Saturday, December 08, 2012
Mountains
In looking at my life history I can see that there were
times that I crawled over mountains on foot at a time and got to top without
really knowing how high or long I was walking.
It is rather like starting college.
On day one you don’t think I will take 30 courses, read a million pages,
write 90 papers and a thesis give 30 presentations. If you thought that, you probably would
return home. You just go to the bookstore and start or you create a
mountain. To me the mountain is the task
with added mental angst. I don’t read
well, I don’t read fast, I don’t write well, I might not make the grade, I
might not have friends etc.. Learning to
live with your mountains is an important life lesson. In my life I have had relationships end and I
have ended them. Whatever happened is
not the pain of it, it is what I did with the experience that mattered to my
life.
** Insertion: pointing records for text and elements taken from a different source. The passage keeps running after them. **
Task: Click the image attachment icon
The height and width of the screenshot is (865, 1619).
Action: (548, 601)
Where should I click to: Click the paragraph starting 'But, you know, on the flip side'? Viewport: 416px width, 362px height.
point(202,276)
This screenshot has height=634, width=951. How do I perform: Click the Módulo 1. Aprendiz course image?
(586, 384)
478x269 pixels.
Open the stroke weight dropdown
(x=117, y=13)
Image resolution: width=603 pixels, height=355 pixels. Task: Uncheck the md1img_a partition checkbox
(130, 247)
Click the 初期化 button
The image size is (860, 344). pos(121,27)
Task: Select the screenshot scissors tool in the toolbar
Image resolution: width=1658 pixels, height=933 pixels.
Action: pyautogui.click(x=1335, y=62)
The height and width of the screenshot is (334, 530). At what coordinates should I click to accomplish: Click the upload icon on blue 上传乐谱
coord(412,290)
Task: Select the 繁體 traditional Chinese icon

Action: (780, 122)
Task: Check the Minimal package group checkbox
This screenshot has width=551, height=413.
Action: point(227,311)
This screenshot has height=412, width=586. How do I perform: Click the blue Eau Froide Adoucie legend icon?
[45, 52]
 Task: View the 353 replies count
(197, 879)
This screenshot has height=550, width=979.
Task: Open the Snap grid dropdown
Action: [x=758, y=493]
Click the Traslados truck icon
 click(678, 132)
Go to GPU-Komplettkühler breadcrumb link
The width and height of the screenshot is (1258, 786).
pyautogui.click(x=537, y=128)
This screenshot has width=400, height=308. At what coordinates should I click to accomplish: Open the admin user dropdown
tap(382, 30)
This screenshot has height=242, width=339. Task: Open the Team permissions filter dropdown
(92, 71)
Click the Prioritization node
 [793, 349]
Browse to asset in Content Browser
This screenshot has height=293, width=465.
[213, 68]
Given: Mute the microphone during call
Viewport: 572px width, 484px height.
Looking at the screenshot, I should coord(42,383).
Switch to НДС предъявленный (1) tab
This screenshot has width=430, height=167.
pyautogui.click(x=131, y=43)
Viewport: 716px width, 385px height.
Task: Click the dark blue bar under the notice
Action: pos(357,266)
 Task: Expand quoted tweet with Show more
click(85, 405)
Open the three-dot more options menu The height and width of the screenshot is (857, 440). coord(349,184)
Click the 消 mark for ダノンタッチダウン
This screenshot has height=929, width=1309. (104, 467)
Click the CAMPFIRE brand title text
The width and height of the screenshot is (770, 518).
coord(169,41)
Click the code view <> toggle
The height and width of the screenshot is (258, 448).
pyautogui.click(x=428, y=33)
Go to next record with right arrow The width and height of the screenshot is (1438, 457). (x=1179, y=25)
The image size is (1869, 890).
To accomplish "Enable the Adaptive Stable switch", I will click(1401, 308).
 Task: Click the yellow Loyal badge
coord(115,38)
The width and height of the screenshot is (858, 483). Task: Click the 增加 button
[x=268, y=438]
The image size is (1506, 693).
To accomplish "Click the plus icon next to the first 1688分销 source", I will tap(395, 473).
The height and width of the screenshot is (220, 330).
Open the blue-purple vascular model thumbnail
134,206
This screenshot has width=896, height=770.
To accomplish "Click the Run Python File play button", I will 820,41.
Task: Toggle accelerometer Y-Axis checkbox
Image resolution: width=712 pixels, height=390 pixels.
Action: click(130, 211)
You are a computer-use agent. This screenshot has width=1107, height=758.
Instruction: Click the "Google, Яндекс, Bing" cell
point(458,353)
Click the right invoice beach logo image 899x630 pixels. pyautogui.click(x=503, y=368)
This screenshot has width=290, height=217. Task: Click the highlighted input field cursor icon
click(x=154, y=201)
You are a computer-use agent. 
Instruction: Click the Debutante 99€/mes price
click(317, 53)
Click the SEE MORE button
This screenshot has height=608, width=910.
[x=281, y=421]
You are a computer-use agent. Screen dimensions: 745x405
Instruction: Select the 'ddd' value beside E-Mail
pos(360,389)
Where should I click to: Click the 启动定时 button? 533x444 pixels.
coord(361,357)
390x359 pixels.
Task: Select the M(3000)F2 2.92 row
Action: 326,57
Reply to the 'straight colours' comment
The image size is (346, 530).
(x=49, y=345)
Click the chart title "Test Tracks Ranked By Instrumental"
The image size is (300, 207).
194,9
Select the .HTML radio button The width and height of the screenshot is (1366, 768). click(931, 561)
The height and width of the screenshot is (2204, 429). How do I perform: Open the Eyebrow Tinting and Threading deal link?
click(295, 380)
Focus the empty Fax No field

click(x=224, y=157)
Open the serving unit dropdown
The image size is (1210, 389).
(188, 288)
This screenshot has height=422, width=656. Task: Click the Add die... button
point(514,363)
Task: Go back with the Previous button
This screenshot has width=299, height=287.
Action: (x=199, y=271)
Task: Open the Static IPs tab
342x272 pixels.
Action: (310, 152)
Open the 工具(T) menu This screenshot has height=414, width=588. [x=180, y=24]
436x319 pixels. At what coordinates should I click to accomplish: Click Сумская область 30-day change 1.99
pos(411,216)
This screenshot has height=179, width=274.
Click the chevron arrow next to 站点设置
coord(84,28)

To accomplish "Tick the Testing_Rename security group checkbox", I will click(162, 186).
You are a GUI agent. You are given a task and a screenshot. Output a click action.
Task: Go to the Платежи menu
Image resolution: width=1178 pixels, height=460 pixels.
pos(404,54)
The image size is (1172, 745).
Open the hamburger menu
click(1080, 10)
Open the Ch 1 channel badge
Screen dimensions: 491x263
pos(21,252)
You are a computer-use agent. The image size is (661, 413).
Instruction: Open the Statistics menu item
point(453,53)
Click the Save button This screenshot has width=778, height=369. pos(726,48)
In one case, I spend a very long
time, reliving every conversation, every argument as well as every stolen intimate
moment. I obsessed over what I gave up
for the relationship and how my life was changed etc. I fantasized over what
might have been, what would have been, what should have been. Every time I put on clothes, I thought of
time we were together and I wore that etc.. And I stored it all in a very large
mountain. I never climbed the mountain,
because it was a mental mountain that I created and the only way to get around,
over, under, or through was to let go of the solid mass and let it crumble with
time. Today, I know the relationship was
never that right for me and I am grateful that it ended. At the time, it was oh so painful and now I
look at all that came from the ending.
Being able to use your surveyor skills of detached assessment or if you
don’t have that… your poker skills of knowing when to fold and when to hold
really put the mountain into perspective.
If real…start walking up and if not real…start walking away.